-- begin MATERIAL PROVIDED --

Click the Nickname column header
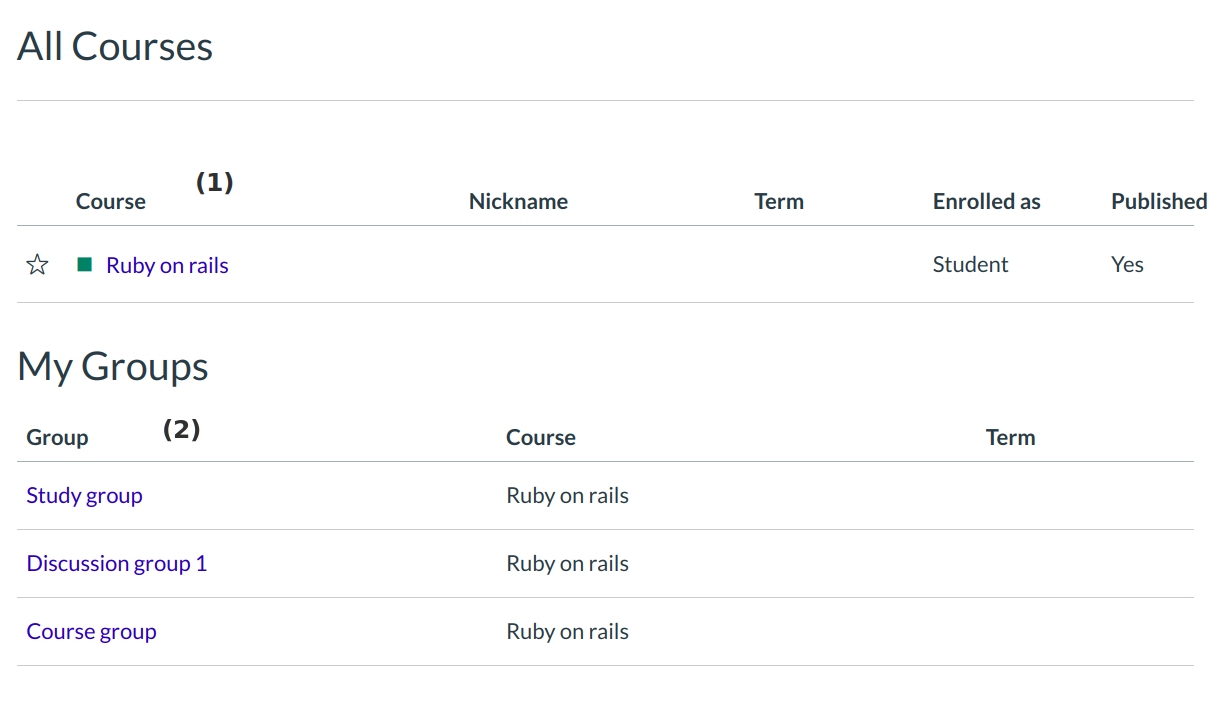Image resolution: width=1219 pixels, height=702 pixels. pos(518,201)
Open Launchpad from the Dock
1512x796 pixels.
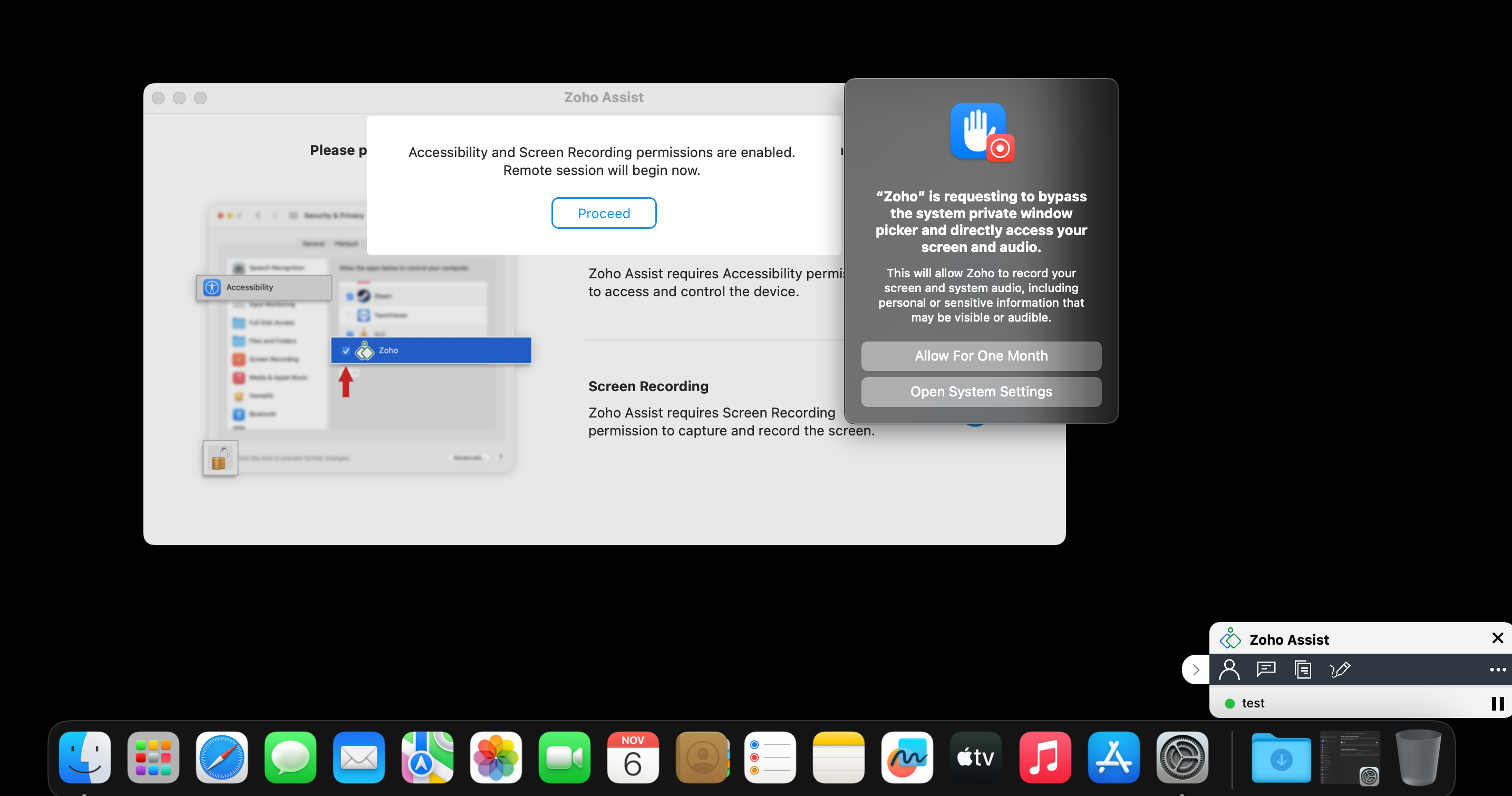point(153,758)
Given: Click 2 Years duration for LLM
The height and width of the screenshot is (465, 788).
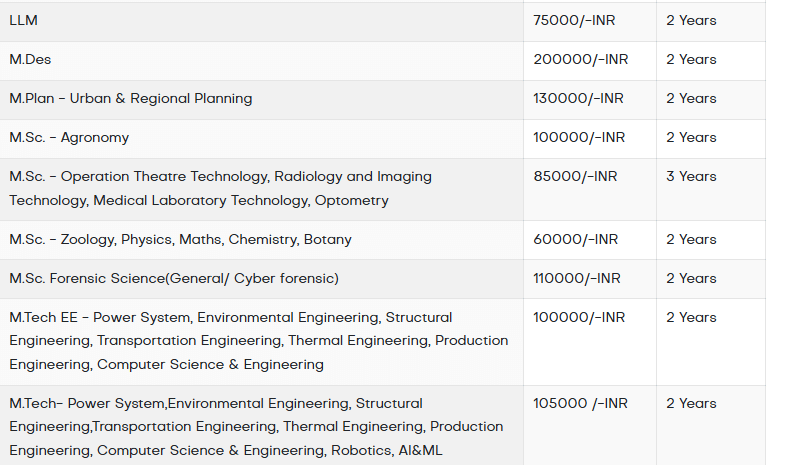Looking at the screenshot, I should (x=691, y=20).
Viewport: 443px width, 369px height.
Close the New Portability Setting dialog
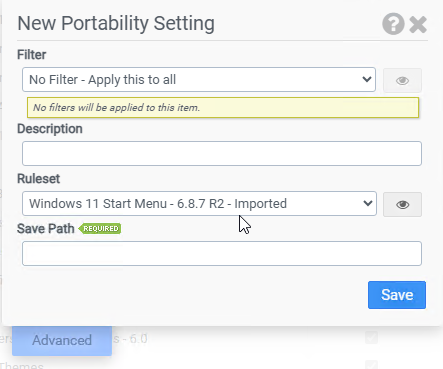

-- end MATERIAL PROVIDED --

## BRIEF:
Recast all of the lines above as a JSON list of strings, one string per line, omitting any blank lines and leaving the pictures out.

## ANSWER TO THIS PROBLEM:
[
  "Click the Nickname column header",
  "Image resolution: width=1219 pixels, height=702 pixels. pos(518,201)",
  "Open Launchpad from the Dock",
  "1512x796 pixels.",
  "point(153,758)",
  "Given: Click 2 Years duration for LLM",
  "The height and width of the screenshot is (465, 788).",
  "Looking at the screenshot, I should (x=691, y=20).",
  "Viewport: 443px width, 369px height.",
  "Close the New Portability Setting dialog"
]